The indictment says Volosovik advertised his services on criminal forums, touting features attractive to cybercriminals. Medialand and ML.Cloud allegedly gave co-conspirators the infrastructure to infect victim computers with malware and ransomware, then extort those victims for money and cryptocurrency, and to run criminal marketplaces, register fraudulent domains, and launch phishing and brute-force attacks.
Prosecutors allege 42 victims in 21 states were targeted by criminal groups using Medialand’s and ML.Cloud’s services. Law enforcement officials tied the infrastructure to campaigns that caused tens of millions in documented losses and affected victims across the United States and abroad.
“Today’s announcement underscores the importance of global partnerships and international collaboration, especially in a borderless world riddled with cyber criminals,” said Special Agent in Charge Josh DelManzo of the FBI Cleveland Field Office. “The methods used by these bad actors, including ransomware, malware, phishing and other cyber activity, serves as a reminder that whether for business or personal use, when you are online, criminal networks will stop at nothing to hack, attack, share, or sell your information for their own greed, gain, and profit.

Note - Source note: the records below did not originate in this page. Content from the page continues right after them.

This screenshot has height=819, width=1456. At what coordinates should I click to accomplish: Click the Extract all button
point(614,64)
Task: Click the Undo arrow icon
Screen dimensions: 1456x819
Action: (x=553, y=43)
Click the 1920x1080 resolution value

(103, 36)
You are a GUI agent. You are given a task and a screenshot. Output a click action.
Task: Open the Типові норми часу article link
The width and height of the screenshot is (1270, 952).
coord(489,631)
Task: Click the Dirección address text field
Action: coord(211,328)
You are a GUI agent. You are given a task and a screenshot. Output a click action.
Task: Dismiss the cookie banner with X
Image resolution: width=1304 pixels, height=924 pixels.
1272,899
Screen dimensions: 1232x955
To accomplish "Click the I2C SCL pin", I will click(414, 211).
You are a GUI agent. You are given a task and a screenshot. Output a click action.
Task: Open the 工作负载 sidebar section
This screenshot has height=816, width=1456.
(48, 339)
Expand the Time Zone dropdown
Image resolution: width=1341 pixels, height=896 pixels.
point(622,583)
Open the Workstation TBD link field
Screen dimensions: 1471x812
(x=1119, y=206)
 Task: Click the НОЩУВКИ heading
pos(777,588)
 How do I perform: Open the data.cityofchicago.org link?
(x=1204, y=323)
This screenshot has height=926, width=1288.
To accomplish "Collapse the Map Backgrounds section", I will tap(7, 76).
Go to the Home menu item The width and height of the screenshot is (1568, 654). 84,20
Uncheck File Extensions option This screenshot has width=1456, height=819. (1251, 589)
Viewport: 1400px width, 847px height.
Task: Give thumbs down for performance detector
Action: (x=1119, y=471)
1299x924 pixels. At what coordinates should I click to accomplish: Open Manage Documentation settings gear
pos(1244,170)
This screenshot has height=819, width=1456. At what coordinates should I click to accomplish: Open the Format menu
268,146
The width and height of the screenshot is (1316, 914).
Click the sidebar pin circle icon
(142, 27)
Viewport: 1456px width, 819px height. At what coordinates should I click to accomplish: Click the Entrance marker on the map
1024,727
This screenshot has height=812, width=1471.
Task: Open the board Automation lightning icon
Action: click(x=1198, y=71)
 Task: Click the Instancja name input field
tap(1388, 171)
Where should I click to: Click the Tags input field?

The FBI and its partners will continue to identify and cripple criminal networks and freeze their infrastructures to reduce or remove the threats to the public and further protect trusting individuals and companies.”
The November 2025 Department of the Treasury’s Office of Foreign Assets Control sanctions on the defendants and entities were joined in full by the United Kingdom and in part by Australia. OFAC’s measures block U.S. property and prohibit transactions by U.S. persons, and they specifically named the individuals Volosovik, Zatolokin and Pankova as well as Medialand and related subsidiaries Media Land Technology (MLT), Data Center Kirishi (DC Kirishi), and ML Cloud.
“The Department of State is committed to countering malicious cyber activities that threaten U.S. critical infrastructure and our national security,” said Deputy Assistant Secretary and Assistant Director of the U.S. Department of State’s Diplomatic Security Service for Cyber & Technology Security Gharun Lacy. “We remain relentless in our efforts to generate information that helps our law enforcement partners disrupt campaigns against our national interest and bring these malicious cyber actors to justice.”
The criminal investigation has been led by the FBI Cleveland Division with assistance from the Cybersecurity and Infrastructure Security Agency and OFAC, along with international partners including the National Police of the Netherlands, the Public Prosecutor’s Office of the Netherlands, the United Kingdom’s National Crime Agency, and Australian authorities. Trial Attorney Christen Gallagher of the Criminal Division’s Computer Crime and Intellectual Property Section and Assistant U.S. Attorney Duncan T. Brown are prosecuting the case.
CCIPS investigates and prosecutes cybercrime and IP crime in coordination with domestic and international partners and the private sector. Since 2020, CCIPS has secured the conviction of over 180 cyber and IP criminals and court orders for the return of over $350 million in victim funds, and the current action is part of Operation Riptide, the FBI’s sustained campaign against cybercriminal infrastructure and related financial networks.
Americans reported over $20 billion in losses to cybercrime last year, a 26 percent single-year increase that officials cite as a core reason for intensified global enforcement. An indictment is merely an allegation. All defendants are presumed innocent until proven guilty beyond a reasonable doubt in a court of law.